O ex-banqueiro, de 79 anos e diagnosticado com Alzheimer, não compareceu, tal como os restantes acusados, na leitura de decisão instrutória, marcada por um protesto tenso, no Campus de Justiça de Lisboa, de cerca de meia centena de lesados do BES.
Um ano e meio depois do início da instrução, então a cargo do juiz Ivo Rosa, entretanto substituído, o juiz Pedro Santos Correia demorou menos de 30 minutos a comunicar a decisão instrutória, abdicando de apresentar publicamente a sua fundamentação.
No despacho, a que o JN teve posteriormente acesso, o magistrado sustenta, porém, que, à exceção das características formais e jurídicas da acusação do Ministério Público, as questões levantadas pelos arguidos, “ao carecerem de prova que ultrapassa o conceito […] de indício suficiente, devem ser discutidas e apreciadas em fase de julgamento” e não de instrução.
“A acusação não é uma ‘mão cheia de nada’ e não assenta em imputações genéricas, desprovidas de factos concretos e circunstanciados”, sublinha Pedro Santos Correia, numa resposta direta às alegações da defesa do ex-banqueiro, acusado, entre outros crimes, de associação criminosa, corrupção ativa no setor privado e burla qualificada.
Para o magistrado, não restam, de resto, dúvidas de que os indícios que constam da acusação apontam para uma “maior probabilidade de condenação dos arguidos”, incluindo por associação criminosa.

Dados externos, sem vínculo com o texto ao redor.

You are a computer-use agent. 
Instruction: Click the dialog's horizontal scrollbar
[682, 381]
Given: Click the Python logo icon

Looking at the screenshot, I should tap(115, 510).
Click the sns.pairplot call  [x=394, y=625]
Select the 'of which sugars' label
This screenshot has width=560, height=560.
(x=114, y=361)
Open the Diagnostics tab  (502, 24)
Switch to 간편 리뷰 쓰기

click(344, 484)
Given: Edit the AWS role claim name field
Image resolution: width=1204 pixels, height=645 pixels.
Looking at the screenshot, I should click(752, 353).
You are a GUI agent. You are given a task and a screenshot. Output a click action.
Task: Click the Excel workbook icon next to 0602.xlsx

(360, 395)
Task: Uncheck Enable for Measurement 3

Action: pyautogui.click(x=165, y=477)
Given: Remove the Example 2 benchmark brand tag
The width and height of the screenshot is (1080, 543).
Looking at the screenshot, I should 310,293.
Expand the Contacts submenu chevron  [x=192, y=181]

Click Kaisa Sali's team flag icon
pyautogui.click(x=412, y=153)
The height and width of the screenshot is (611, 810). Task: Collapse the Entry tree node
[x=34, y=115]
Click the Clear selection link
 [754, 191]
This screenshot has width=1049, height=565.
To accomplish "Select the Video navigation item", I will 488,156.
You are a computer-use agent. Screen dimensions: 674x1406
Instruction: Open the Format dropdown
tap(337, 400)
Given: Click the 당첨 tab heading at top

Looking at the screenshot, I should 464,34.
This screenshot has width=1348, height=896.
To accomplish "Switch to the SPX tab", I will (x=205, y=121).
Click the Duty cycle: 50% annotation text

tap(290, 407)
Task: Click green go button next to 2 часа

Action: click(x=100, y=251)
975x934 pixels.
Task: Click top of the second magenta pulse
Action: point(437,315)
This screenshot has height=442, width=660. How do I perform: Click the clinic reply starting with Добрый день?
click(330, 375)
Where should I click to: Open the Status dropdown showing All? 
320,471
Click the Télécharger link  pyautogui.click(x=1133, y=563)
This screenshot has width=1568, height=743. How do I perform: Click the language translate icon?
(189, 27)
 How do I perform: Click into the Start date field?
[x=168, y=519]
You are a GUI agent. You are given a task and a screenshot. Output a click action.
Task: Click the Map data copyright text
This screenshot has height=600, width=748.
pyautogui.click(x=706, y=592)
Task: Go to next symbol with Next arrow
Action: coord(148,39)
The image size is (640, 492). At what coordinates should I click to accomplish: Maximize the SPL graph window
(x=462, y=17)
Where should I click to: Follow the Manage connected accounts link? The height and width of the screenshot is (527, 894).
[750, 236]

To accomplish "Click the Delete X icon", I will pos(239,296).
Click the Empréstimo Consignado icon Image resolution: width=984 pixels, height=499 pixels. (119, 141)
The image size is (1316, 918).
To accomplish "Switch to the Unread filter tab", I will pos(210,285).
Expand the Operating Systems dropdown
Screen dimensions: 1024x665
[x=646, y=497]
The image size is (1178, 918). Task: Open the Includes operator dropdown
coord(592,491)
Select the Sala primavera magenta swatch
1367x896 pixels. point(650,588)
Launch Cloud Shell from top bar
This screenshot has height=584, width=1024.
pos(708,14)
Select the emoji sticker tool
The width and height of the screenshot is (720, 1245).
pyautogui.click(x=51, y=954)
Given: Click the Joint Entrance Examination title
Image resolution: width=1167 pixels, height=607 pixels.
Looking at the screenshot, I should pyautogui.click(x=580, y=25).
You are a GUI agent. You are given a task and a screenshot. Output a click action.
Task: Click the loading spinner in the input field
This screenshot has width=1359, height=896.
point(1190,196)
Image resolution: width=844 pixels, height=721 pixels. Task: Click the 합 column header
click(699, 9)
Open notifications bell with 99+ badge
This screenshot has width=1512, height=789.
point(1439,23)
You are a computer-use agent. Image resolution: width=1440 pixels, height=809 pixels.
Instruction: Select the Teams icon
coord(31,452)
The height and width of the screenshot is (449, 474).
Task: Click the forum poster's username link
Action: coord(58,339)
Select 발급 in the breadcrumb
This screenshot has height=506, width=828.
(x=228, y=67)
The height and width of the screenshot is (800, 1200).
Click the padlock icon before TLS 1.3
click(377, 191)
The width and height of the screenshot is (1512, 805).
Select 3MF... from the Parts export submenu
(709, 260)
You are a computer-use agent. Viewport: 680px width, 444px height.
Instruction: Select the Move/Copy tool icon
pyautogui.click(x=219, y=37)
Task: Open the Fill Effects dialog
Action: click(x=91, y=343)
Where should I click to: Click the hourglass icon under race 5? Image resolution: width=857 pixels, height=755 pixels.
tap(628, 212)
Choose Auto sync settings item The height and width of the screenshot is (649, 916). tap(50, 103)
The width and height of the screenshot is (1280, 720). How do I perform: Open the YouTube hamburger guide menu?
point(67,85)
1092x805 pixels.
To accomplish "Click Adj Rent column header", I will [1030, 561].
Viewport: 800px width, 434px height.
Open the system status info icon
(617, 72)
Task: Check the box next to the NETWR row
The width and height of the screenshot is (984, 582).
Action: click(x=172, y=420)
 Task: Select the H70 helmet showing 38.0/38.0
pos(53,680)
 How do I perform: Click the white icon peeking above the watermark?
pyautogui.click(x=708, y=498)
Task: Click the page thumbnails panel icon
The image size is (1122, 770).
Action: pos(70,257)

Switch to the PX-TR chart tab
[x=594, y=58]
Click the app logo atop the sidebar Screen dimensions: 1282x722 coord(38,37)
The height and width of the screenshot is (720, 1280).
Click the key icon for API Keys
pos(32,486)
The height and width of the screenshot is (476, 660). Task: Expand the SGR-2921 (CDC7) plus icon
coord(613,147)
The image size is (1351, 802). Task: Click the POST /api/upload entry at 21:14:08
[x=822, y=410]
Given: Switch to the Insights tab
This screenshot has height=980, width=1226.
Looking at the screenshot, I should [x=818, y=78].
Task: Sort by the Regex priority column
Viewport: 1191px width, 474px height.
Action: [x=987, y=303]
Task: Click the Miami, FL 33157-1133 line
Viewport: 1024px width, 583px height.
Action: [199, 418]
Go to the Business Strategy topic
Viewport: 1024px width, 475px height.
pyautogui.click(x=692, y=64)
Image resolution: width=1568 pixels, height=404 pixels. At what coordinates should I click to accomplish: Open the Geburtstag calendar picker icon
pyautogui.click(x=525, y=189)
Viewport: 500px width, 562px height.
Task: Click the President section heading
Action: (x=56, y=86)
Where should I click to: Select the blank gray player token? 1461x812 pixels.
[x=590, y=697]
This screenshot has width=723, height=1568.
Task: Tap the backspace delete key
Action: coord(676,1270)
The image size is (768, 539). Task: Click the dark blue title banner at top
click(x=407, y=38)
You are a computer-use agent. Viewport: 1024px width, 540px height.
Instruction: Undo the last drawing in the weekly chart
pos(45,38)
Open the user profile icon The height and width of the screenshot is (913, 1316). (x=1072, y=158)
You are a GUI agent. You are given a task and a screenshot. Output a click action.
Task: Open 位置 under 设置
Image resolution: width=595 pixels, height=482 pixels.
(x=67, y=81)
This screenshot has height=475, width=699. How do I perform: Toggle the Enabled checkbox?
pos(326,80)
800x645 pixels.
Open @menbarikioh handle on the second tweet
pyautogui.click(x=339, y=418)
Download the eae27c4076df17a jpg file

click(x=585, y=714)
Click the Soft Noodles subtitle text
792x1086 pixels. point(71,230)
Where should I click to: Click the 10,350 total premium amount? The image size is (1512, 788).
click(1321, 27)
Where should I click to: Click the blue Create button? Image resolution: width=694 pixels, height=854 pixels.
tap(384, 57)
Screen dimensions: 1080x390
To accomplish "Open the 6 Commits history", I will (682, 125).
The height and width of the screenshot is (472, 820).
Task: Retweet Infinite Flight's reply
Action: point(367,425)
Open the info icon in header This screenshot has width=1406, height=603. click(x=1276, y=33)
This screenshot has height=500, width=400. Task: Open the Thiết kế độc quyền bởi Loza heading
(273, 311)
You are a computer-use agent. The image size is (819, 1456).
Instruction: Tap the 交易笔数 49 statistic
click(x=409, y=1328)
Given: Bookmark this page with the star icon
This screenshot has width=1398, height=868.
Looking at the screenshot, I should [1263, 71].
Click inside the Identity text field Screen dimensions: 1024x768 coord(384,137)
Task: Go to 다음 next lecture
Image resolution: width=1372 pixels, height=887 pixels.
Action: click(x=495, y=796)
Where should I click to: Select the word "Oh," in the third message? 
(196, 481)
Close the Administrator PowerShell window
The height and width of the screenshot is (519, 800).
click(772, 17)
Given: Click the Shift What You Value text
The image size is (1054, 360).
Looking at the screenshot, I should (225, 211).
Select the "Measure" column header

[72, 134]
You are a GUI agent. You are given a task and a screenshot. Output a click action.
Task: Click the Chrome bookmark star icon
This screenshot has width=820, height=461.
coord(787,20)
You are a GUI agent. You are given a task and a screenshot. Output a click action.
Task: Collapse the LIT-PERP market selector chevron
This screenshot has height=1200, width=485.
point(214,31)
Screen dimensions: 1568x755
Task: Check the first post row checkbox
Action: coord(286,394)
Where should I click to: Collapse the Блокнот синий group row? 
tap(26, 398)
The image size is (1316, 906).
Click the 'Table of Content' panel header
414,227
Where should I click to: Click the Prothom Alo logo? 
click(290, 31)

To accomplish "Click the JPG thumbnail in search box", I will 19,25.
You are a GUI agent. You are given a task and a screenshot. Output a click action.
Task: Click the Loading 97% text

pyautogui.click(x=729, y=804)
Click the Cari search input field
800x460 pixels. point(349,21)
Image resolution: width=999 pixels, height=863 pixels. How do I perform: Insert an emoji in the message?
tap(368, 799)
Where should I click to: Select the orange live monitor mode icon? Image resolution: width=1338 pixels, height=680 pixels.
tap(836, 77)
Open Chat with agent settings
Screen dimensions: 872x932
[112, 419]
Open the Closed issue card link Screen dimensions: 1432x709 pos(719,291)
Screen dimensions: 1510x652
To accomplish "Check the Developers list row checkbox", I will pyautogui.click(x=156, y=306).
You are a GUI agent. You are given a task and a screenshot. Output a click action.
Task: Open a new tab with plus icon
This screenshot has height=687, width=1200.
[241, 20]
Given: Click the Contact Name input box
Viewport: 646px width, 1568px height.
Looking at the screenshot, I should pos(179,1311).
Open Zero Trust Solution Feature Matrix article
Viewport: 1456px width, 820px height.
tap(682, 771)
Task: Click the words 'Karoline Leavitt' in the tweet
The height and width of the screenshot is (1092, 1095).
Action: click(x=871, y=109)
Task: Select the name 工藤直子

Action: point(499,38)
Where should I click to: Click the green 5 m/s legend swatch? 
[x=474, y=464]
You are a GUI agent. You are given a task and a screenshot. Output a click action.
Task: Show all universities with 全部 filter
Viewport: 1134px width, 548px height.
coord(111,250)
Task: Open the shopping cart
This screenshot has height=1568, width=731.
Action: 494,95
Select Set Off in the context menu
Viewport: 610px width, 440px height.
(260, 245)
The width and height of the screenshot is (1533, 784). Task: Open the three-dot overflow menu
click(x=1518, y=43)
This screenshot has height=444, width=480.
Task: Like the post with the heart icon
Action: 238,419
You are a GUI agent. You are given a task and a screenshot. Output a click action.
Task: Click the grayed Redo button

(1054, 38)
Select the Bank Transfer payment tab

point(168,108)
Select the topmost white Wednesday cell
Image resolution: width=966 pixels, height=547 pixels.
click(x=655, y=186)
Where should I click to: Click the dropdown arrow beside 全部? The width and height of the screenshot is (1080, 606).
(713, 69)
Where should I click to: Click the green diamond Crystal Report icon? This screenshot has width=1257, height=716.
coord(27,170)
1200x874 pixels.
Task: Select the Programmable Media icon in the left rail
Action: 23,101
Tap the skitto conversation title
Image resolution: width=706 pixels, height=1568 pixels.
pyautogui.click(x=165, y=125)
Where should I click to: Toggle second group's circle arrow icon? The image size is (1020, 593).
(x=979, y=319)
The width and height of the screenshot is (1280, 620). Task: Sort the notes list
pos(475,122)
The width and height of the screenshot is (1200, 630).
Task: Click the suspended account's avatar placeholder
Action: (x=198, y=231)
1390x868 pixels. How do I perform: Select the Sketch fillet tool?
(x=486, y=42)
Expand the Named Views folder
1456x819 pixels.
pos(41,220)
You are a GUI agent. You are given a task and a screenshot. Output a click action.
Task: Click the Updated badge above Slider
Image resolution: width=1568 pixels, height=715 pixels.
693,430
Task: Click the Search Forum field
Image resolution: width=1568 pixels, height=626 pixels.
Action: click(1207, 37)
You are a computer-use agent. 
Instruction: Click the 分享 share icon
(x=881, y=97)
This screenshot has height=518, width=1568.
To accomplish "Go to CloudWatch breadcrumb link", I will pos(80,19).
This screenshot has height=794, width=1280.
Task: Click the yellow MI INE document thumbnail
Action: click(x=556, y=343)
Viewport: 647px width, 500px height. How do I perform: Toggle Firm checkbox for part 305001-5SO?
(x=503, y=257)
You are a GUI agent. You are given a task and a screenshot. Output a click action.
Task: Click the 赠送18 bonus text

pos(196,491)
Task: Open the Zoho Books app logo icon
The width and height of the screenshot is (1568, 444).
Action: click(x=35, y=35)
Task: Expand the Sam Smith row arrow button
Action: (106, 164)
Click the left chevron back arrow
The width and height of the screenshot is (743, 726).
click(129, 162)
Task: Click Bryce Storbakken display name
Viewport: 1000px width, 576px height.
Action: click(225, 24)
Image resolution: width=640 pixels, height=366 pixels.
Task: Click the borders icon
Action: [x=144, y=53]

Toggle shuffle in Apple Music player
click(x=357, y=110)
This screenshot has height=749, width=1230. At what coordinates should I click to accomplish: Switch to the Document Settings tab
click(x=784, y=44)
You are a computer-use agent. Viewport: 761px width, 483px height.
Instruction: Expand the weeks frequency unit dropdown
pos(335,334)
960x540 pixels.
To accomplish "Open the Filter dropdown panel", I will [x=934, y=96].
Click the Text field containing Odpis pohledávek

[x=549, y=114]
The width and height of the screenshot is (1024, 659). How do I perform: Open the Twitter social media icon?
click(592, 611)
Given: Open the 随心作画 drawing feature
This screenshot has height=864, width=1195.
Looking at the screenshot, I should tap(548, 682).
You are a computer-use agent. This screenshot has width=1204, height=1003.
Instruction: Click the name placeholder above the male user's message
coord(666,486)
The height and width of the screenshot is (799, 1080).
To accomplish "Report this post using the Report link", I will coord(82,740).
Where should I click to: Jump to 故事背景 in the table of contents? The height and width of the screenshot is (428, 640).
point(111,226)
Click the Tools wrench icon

“A organização que todos estes arguidos implementaram e executaram, com recurso a criação de empresas entre outros expedientes, mediante sofisticados e complexos métodos de ilegitimamente retirar dinheiro ao BES e aos seus clientes, sob a égide da chefia liderada por Ricardo Salgado, permitem concluir que os mesmos constituíram uma associação criminosa”, argumenta o juiz.
Além de Ricardo Salgado, acusado de 65 crimes, vão a julgamento Amílcar Morais Pires, considerado o braço direito do então presidente do BES, e o antigo contabilista do banco, Francisco Machado da Cruz. Outros dois arguidos viram cair os crimes de infidelidade, por terem prescrito, sem que tal impeça que sejam julgados por outros ilícitos.
O tribunal confirmou ainda o fim dos procedimentos criminais contra José Manuel Espírito Santo, por ter, entretanto falecido, e quatro empresas, por questões processuais já decididas ao longo da instrução. Cinco bancários, que já tinham sido ilibados pelo Ministério Público, também não vão a julgamento.
À saída do tribunal, o advogado de Ricardo Salgado, Francisco Proença de Carvalho, insistiu que o seu cliente é inocente e criticou o facto de a instrução ter sido um “mero cumprimento de calendário”.
11,8 mil milhões de prejuízos alegadamente causados ao BES/GES pelos arguidos. Segundo o Ministério Público, estes terão, em benefício pessoal, transformado o grupo numa espécie de castelo de cartas, suportado por operações fraudulentas e subornos. A acusação é de julho de 2020.
1300 lesados do BES com estatuto de vítima no processo. É a primeira vez que aquele estatuto, que pode facilitar a obtenção de uma compensação financeira, é atribuído a ofendidos de crimes económico-financeiros e não violentos.